I think what doesn’t get acknowledged as much is that it’s hard and sometimes tiring.  Maybe you don’t want to be updating three blogs, two Twitter feeds, and a Facebook page seven times a day, forever.  Maybe you don’t want to have to come up with value you can add to the world every day.  Maybe you don’t want to have to think about networking and new leads and selling yourself.

But more and more, I think the world is moving to a place where to be successful, we have to.
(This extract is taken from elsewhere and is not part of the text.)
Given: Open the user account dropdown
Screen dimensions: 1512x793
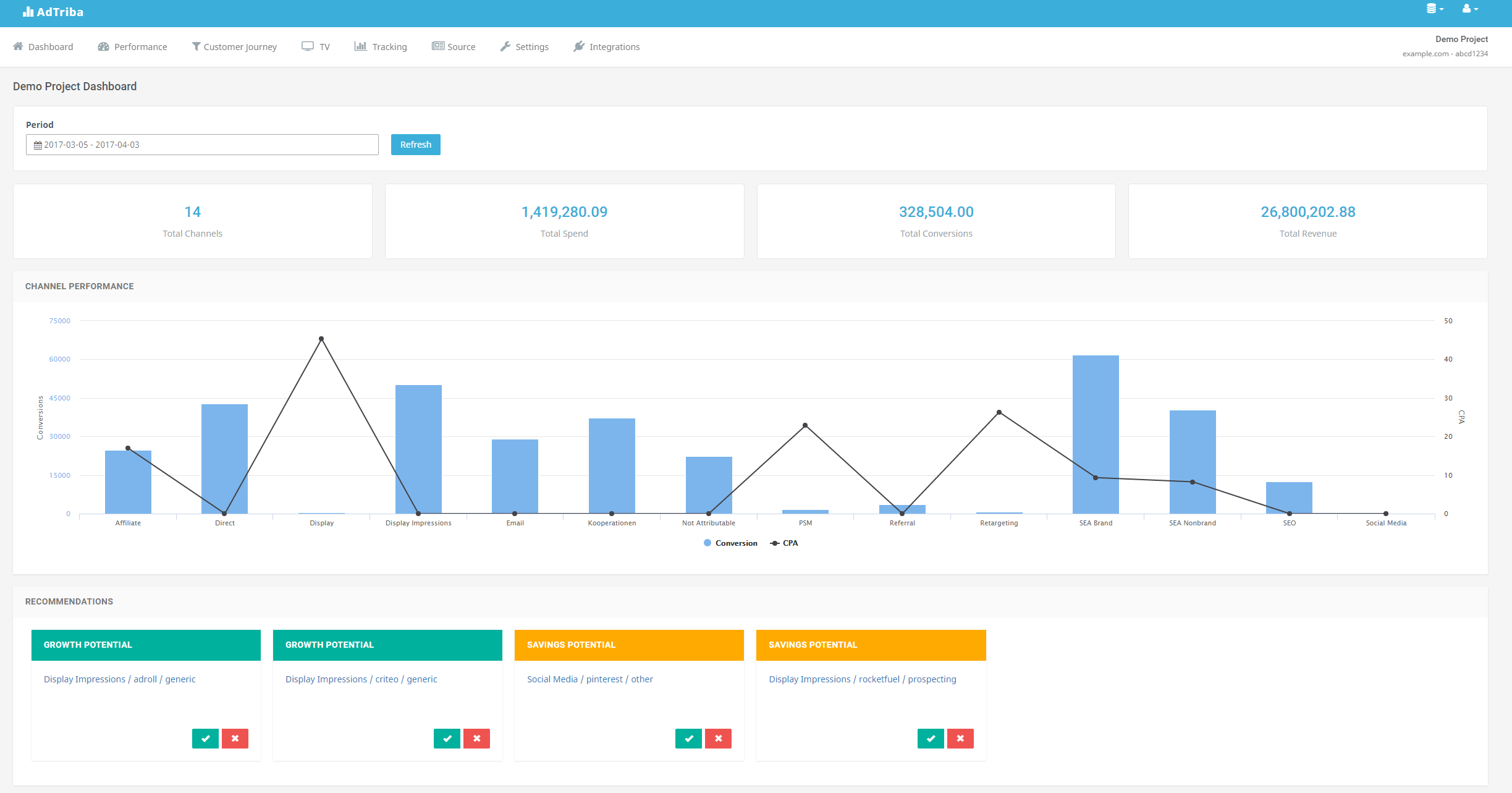Looking at the screenshot, I should 1469,9.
These are really interesting observations to me, especially in terms of how I thought a/my writer career would play out and how it has. The fundamental shifts in the industry have occurred right as I was trying to enter it, making it as difficult to navigate as the God-fractured ground at the end of Indiana Jones and the Last Crusade. There were rats, dad.
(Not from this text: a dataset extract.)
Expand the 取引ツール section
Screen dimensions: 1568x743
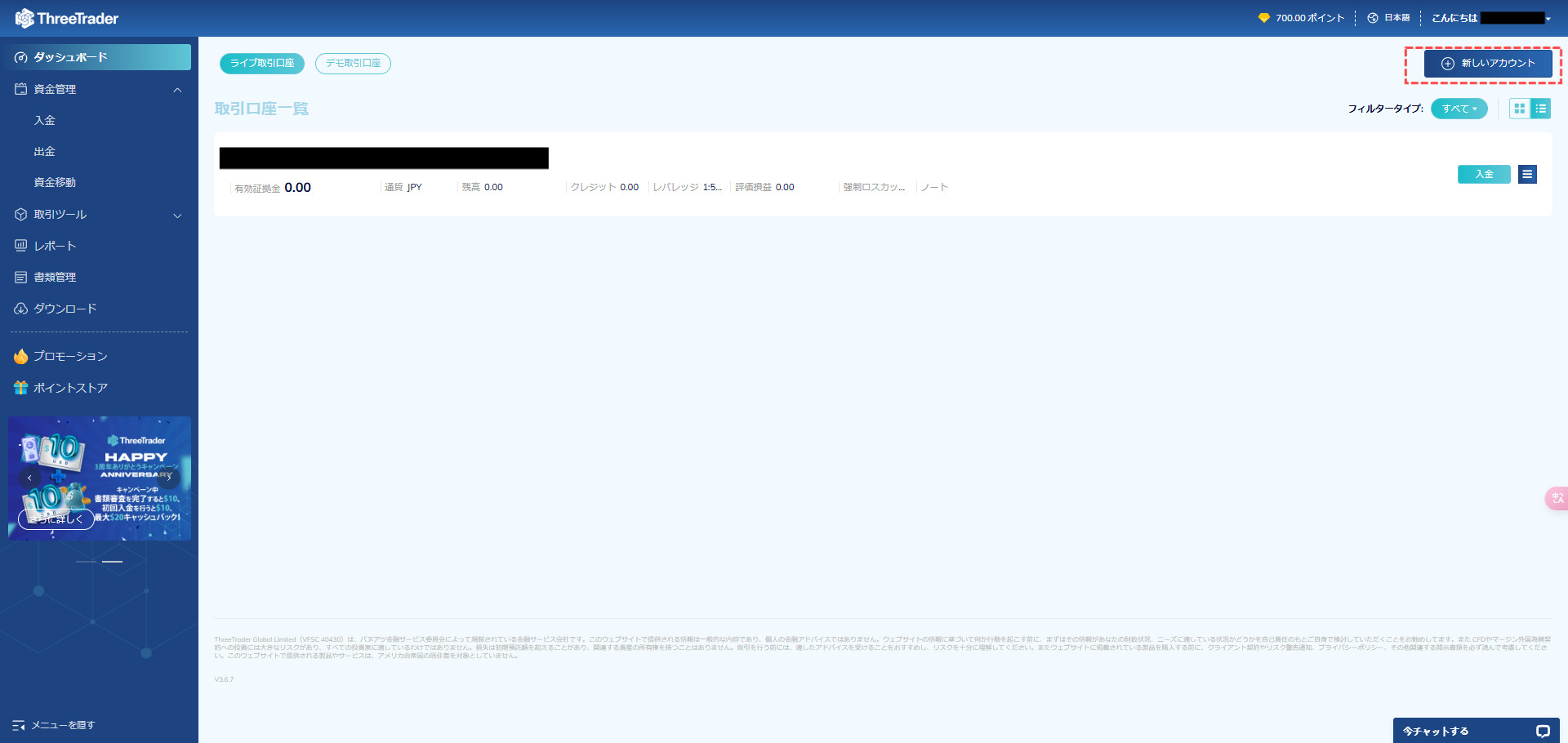tap(177, 215)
Growing up I read stories of how people 50 years prior had walked into newspaper offices and asked for jobs and were dispatched to Queens with a pencil and paper and—ta da!—30 years later they were Jimmy Breslin, or something. I knew that had changed by the time I had a professional job, but I definitely underestimated how much it had changed. Being a reporter didn’t involve working really hard to get to the point where you could find your place in the firmament, so to speak—it’s now about figuring out your place in the firmament, then working hard, and then establishing yourself. You’ll notice that I haven’t done it as of yet, but I only recently realized that generalism is no excuse for a lack of posts.

In a way, this is reassuring. In the new media landscape, writers will have been so singularly focused for such a long time that we’ll have experts on everything. The bad side is not so much that this practice discourages inquitisiveness among reporters and “reporters”—writers are, by nature, curious people—but that people might automatically discount writing that, say, a “sports guy” does about crime. (That is not an altogether random example.) On the flip side, building yourself as a brand allows you a lot of cross-platform opportunities, so I’m not sure that’s a good example. Like, if I wrote a really good sports blog, someone might let me write about movies. But I think I would always be known as the sports guy. Or “a” sports guy, I should say. The other title is taken.
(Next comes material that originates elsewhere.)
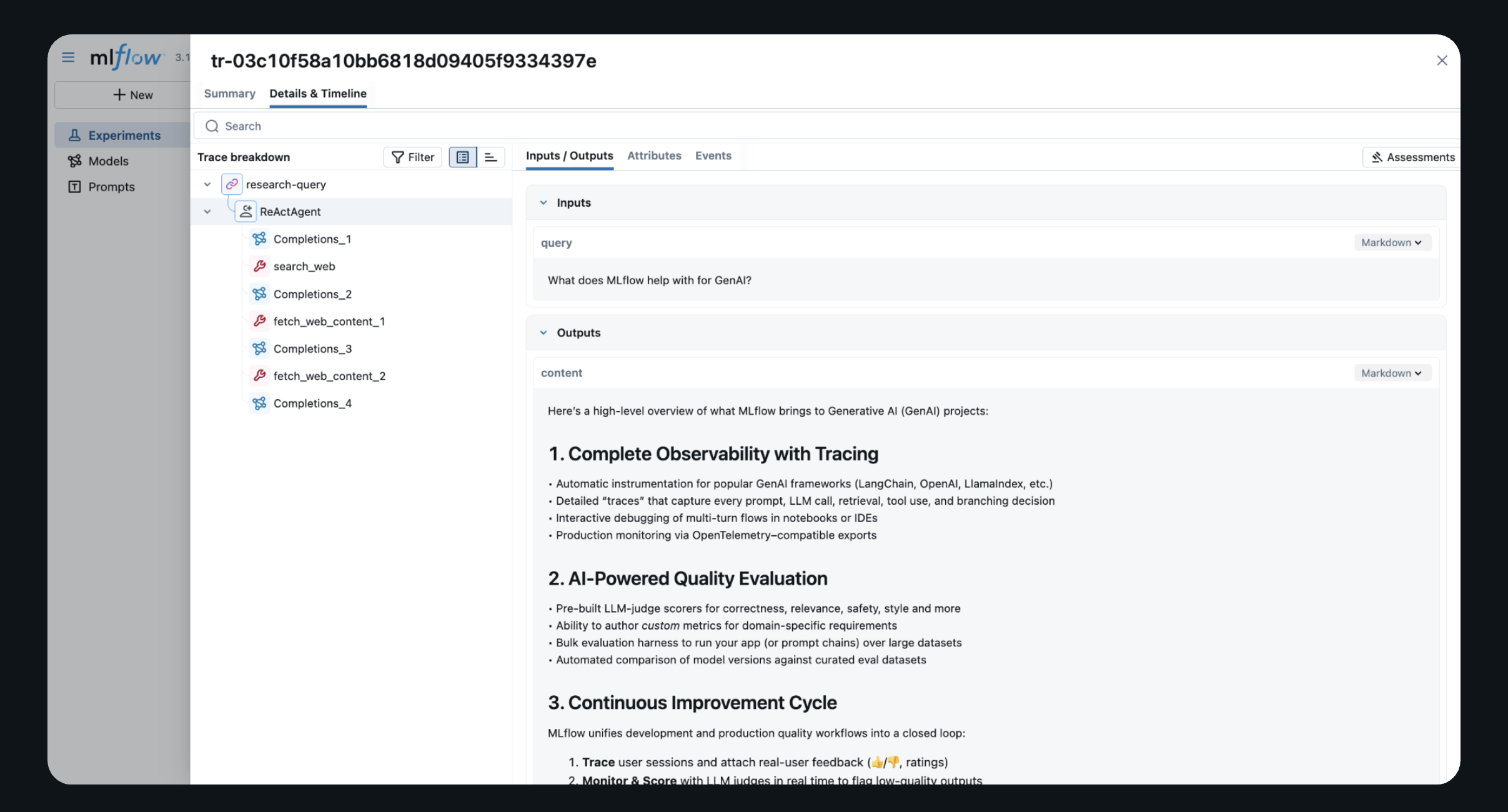The width and height of the screenshot is (1508, 812).
Task: Click the fetch_web_content_2 wrench icon
Action: [x=259, y=376]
Selling yourself isn’t new, of course, but I think Jeremy’s right that it’s taken more percentage of work time than ever before. That’s something that my friend Dustin echoed in his recent comic. Building a brand has become equally about the work you put in inside the medium and the work you do to promote yourself. Self-promotion has always had its advantages, but today, it’s about survival.

I mostly just feel what Jeremy was saying, is all.

UPDATE: As I watched Twitter this morning, MediaBistro tweeted about an article called “25 things I wish I’d known when I started blogging.” Number one is “Content doesn’t matter. Promotion matters.” MediaBistro immediately followed up to say most people would say that promotion is nothing without good content.

UPDATE 2: It would appear Tommy Friedman’s column from yesterday is also somewhat about this.